◆ **Brief**:
Pick up the article on somitomeres after its last sentence and continue it.

◆ **Document excerpt**:
=== Section Start ===
Details
- Carnegie stage: 11
- Days: Third gestational week
- Precursor: Paraxial mesoderm
- Gives rise to: Somites

Identifiers
- Latin: somitomera
- TE: E5.0.2.2.2.0.2

= Somitomere =

In the developing vertebrate embryo, the somitomeres (or somatomeres) are collections of cells that are derived from the loose masses of paraxial mesoderm that are found alongside the developing neural tube. In human embryogenesis they appear towards the end of the third gestational week. The approximately 50 pairs of somitomeres in the human embryo, begin developing in the cranial (head) region, continuing in a caudal (tail) direction until the end of week four.

==Development==
The first seven somitomeres give rise to the striated muscles of the face, jaws, and throat.
=== Section End ===
Stored data
=== Section Start ===
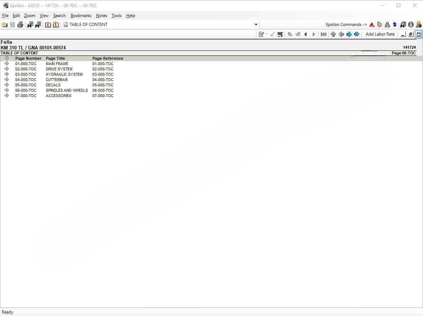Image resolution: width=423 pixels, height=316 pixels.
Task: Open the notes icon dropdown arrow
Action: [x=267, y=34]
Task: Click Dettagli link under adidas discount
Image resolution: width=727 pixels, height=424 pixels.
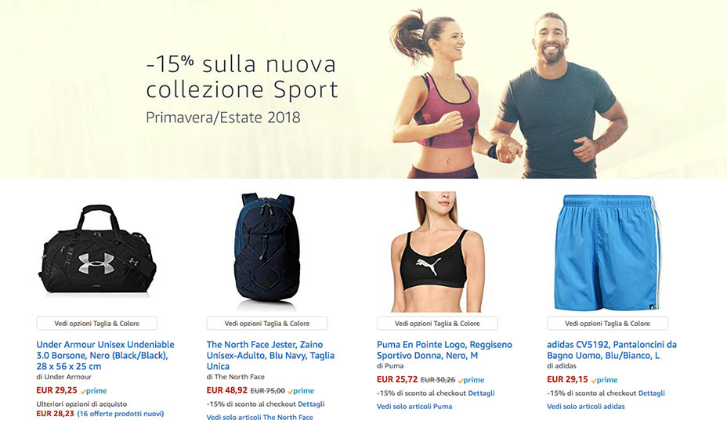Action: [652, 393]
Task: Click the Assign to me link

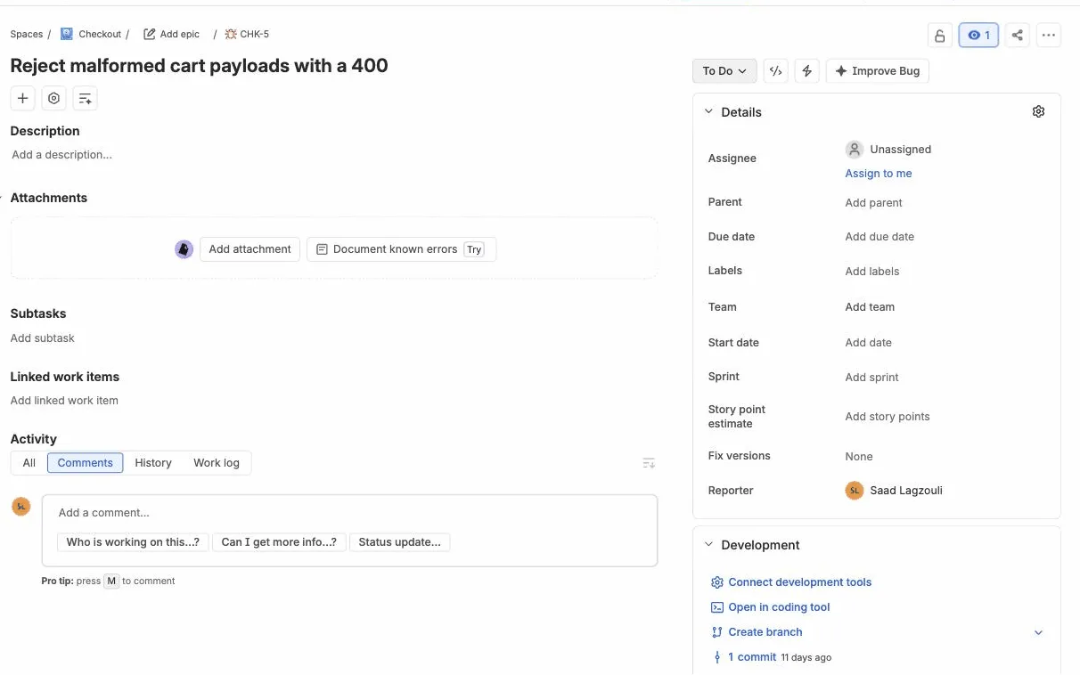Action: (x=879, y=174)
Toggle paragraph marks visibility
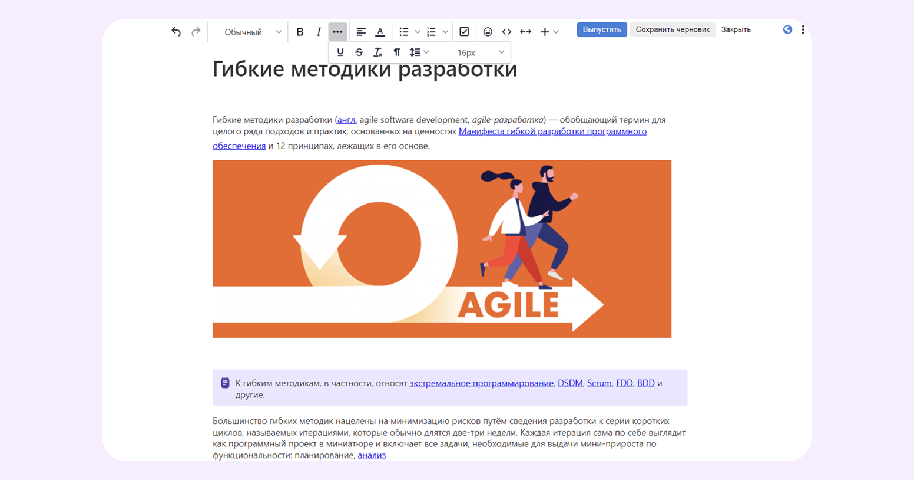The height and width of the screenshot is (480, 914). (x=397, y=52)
=== Section End ===
◆ **Written answer**:
The remaining somitomeres, likely driven by periodic expression of the hairy gene, begin expressing adhesion proteins such as N-cadherin and fibronectin, compact, and bud off forming somites. The somites give rise to the vertebral column (sclerotome), associated muscles (myotome), and overlying dermis (dermatome).
There are a total of 37 somite pairs at the end of the fifth week of development, after the first occipital somite and 5-7 coccygeal somites disappear from the original 42-44 somites.